__Required work__
Output only the lines below from the one containing "Image resolution: width=1057" to the one containing "Select the 新潟", exactly as written, both ends kept.

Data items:
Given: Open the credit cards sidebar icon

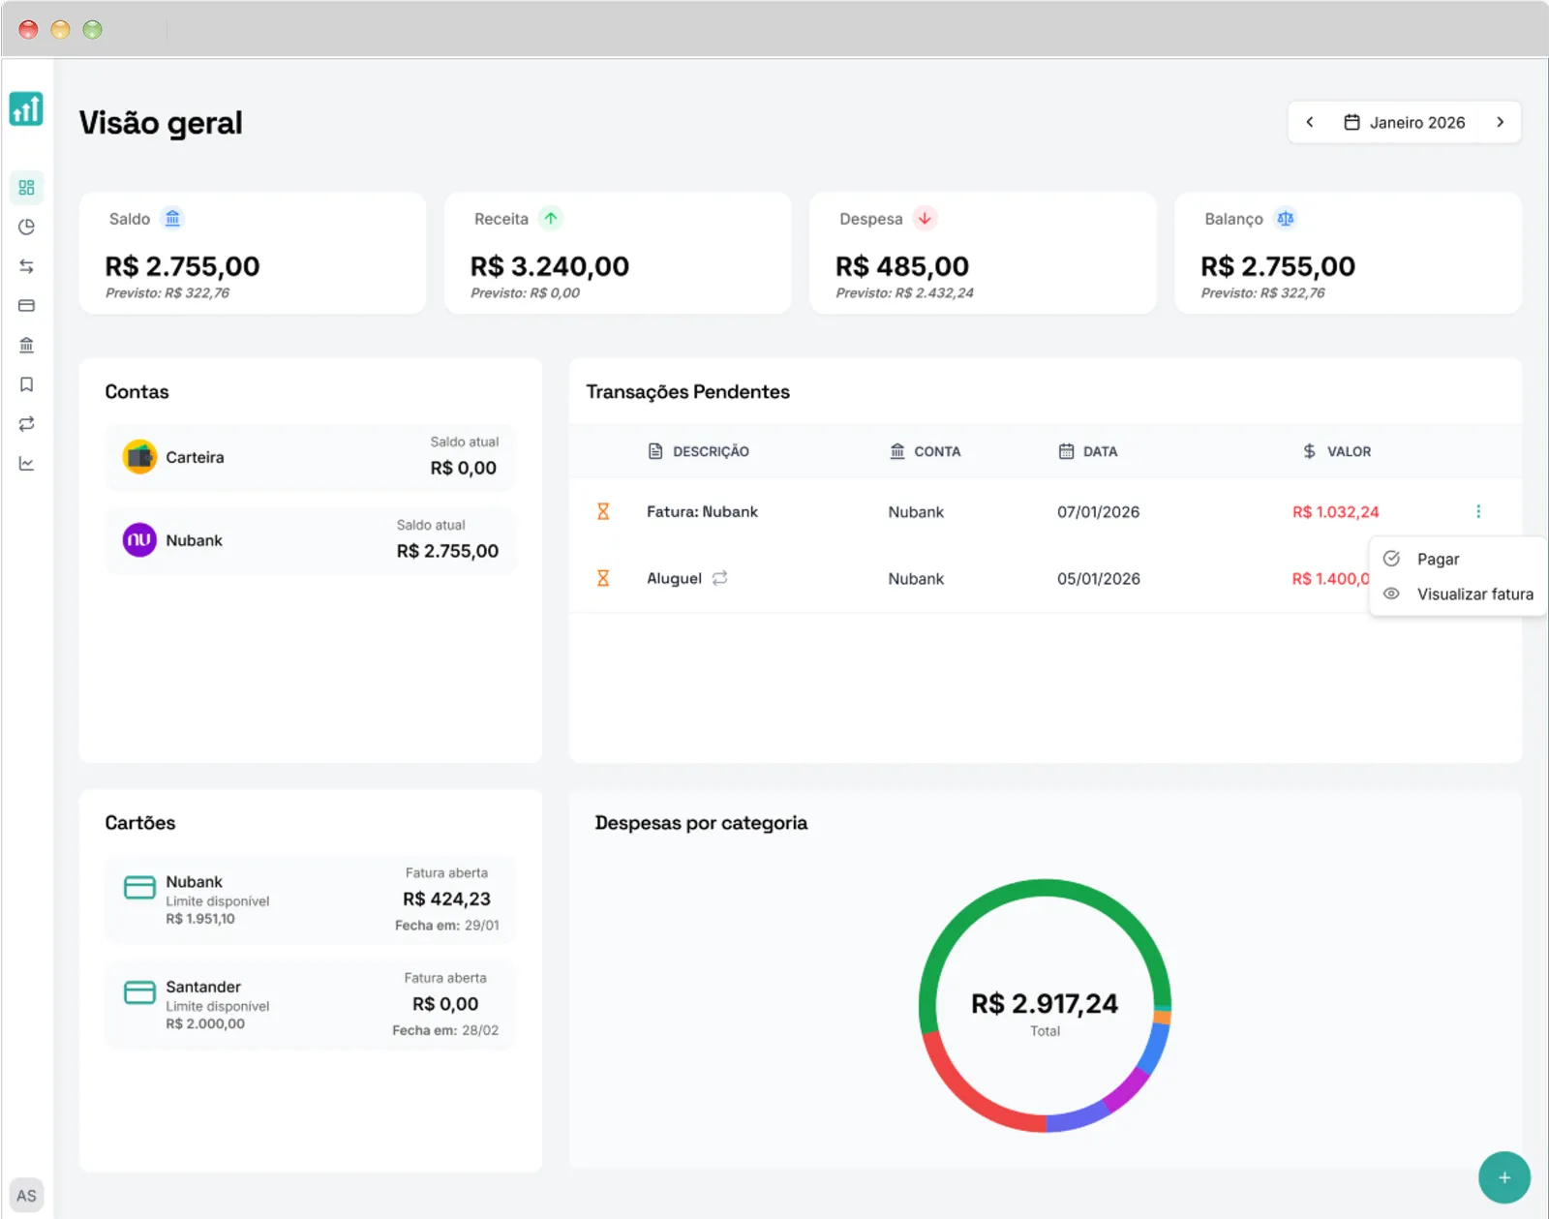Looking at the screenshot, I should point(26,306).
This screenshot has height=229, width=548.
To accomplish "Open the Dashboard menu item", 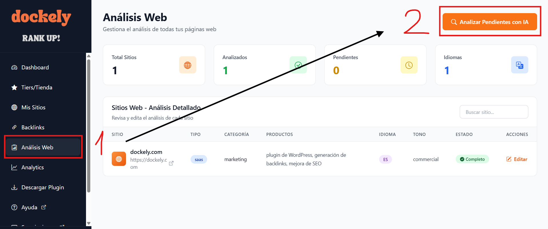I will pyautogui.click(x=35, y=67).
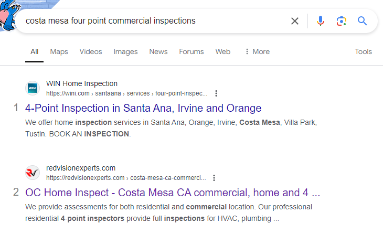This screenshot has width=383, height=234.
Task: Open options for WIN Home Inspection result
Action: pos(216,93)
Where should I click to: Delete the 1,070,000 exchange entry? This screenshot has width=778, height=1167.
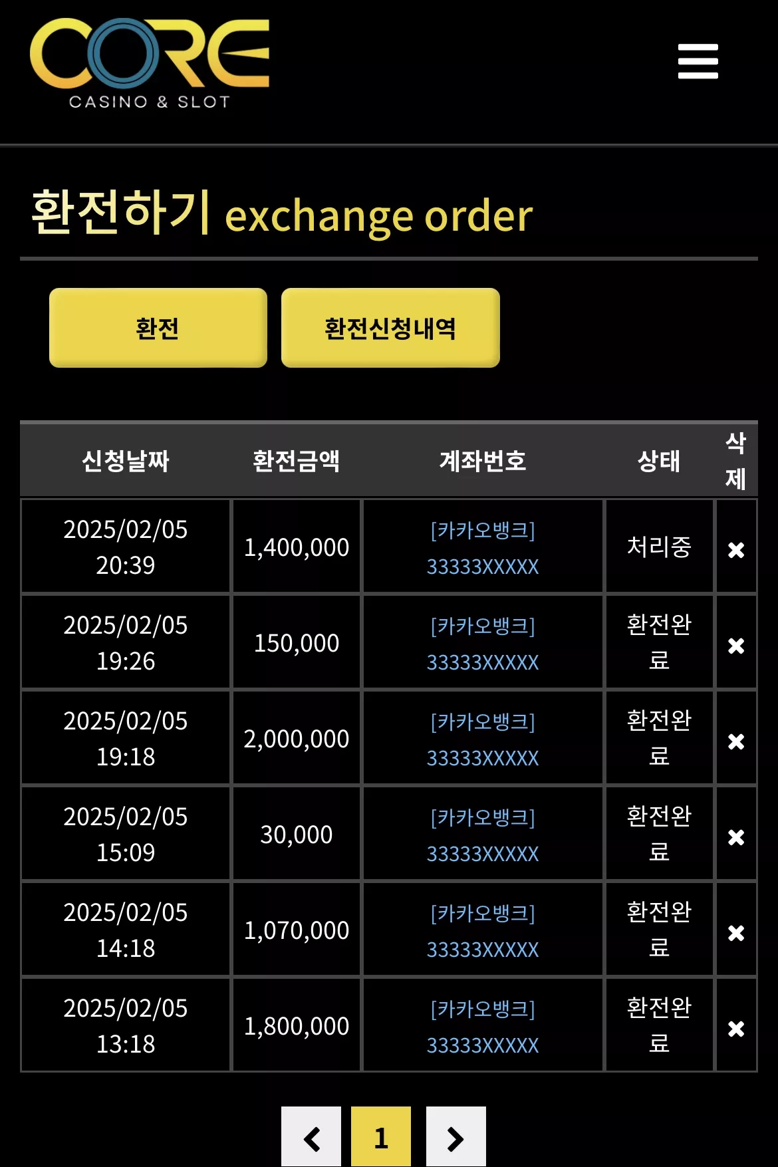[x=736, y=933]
--
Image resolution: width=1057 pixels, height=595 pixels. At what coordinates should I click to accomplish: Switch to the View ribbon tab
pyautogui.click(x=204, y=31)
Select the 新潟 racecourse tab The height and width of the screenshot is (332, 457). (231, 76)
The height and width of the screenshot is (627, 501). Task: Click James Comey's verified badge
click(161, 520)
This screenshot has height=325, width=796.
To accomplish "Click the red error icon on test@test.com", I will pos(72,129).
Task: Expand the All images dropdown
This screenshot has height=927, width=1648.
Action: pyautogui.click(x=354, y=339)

__Exercise answer__
Image resolution: width=1057 pixels, height=595 pixels. At what coordinates should I click to accomplish: Switch to the View ribbon tab
pyautogui.click(x=204, y=31)
Select the 新潟 racecourse tab The height and width of the screenshot is (332, 457). (231, 76)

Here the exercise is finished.